A proposta apresentada no PRI define a divisão do país em 115 macrorregiões de saúde. Cada uma deve ter ao menos 700 mil habitantes – com exceção da Região Norte, onde o mínimo é de 500 mil. A ideia é fornecer “serviços de alta complexidade para cada uma”, garantindo que cada região não fique desassistida em estruturas de saúde para atendimentos básico e especializado.

Aguillar reforça: “Precisamos efetivar a regionalização da saúde, uma forma de coordenação entre municípios. Há muita desigualdade em serviços de saúde”.

Fernandes ressalta que é essencial, neste momento, adotar respostas pragmáticas para “melhorar o acesso ao atendimento especializado, à vacinação e a outros serviços”. “Existem alternativas bem avaliadas e já conhecidas que podem ser adotadas pelo novo governo.”

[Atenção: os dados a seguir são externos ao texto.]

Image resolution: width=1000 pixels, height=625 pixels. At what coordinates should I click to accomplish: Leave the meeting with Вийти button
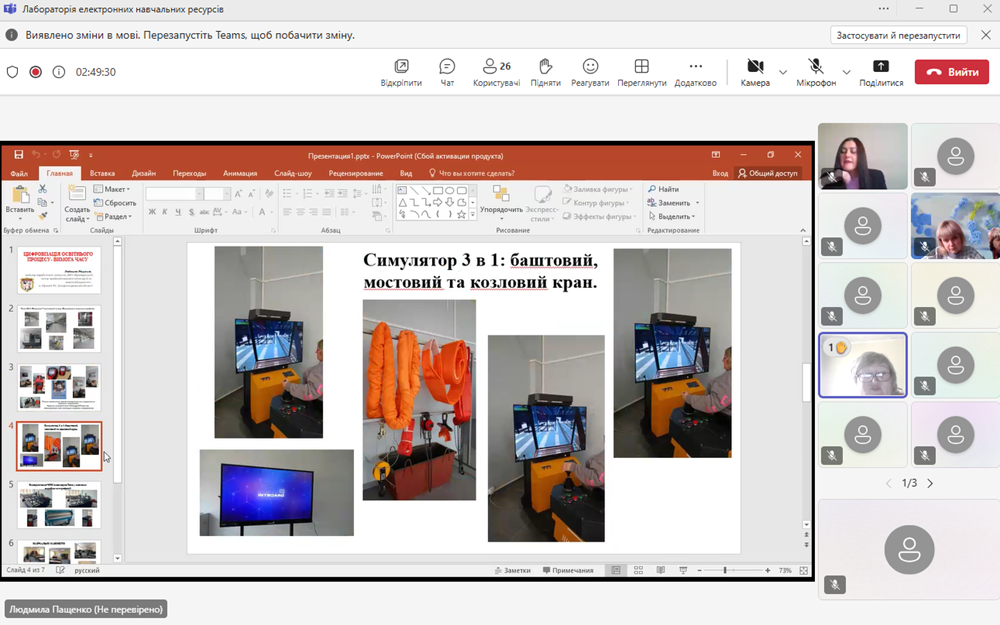[951, 72]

O representante do Ieps relembra também que, com o aumento das despesas obrigatórias, a capacidade de investimento do Ministério da Saúde para o desenvolvimento de políticas tem sido mínimo.

“É preciso tornar o financiamento do SUS mais progressivo, pensar em como instituir modalidades de financiamento regionais”, diz Aguillar.

Outro programa fundamental, na visão de Aguillar, é a Estratégia de Saúde da Família (ESF). “Mais de 70 milhões de pessoas não são cobertas pela ESF. É o lugar da base, é lá que vai acontecer o pré-natal, a vacinação, o manejo das condições crônicas. É necessário investir em quantidade e qualidade.”